BOGOTA, vendredi 29 juin 2007 (LatinReporters.com) - Obligation morale de négocier avec la guérilla des FARC un échange humanitaire de prisonniers ou offensive tous azimuts contre des guérilleros accusés de crime contre l'humanité? La Colombie en état de choc doit choisir, après l'annonce par les FARC de la mort "sous un feu croisé" de 11 députés régionaux otages, comme Ingrid Betancourt, des rebelles depuis plus de cinq ans.

Selon le communiqué des FARC (Forces armées révolutionnaires de Colombie, marxistes) diffusé jeudi, les tirs croisés dont auraient été victimes les députés se seraient produits le 18 juin "lorsqu'un groupe militaire non identifié attaqua le campement" où les rebelles retenaient les séquestrés.

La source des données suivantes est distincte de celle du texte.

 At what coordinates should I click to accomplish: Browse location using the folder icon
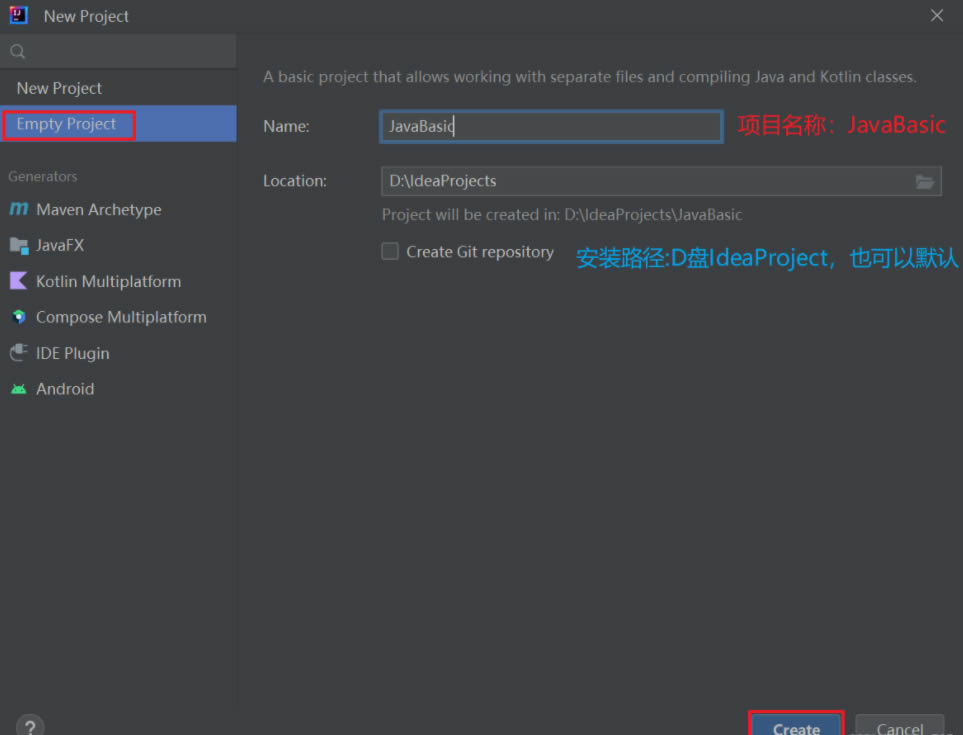(x=925, y=181)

Visant à imputer la mort des onze parlementaires au président conservateur colombien Alvaro Uribe, le communiqué affirmait que "L'intransigeance démentielle du président Uribe à l'égard d'un échange humanitaire et sa stratégie de sauvetage militaire [d'otages]... mènent à des tragédies".

Présentant leurs "profondes condoléances aux familles des députés décédés", les FARC s'engageaient à faire "ce que nous pourrons pour qu'elles puissent recueillir les dépouilles mortelles le plus rapidement possible".

Livrer les cadavres est toutefois un défi pour la guérilla. Car une autopsie déterminerait si les députés ont été victimes de tirs croisés entre armée et rebelles ou d'un assassinat collectif perpétré par les FARC, dont témoignerait par exemple l'identification de tirs de grâce.

Est en jeu le crédit de la guérilla avant une quelconque négociation de la libération d'otages dits politiques des FARC, dont la Franco-Colombienne Ingrid Betancourt, en échange de la libération de centaines de rebelles emprisonnés. Entre négocier cet échange humanitaire avec des idéalistes marxistes et le faire avec de vulgaires assassins, il y a un fossé moral que même Paris pourrait hésiter à franchir.

Aussi, jeudi dans un message à la nation, le président Uribe en appelait-il à "l'appui de la communauté internationale pour rechercher les cadavres et, si nous les retrouvons, nous solliciterons d'une commission internationale de légistes l'explication au monde des circonstances de ce crime atroce". L'Organisation des Etats américains (OEA) en sera saisie. Son secrétaire général, le socialiste José Miguel Insulza, ex-ministre chilien des Relations extérieures, prie les FARC de soumettre leur version à une enquête internationale.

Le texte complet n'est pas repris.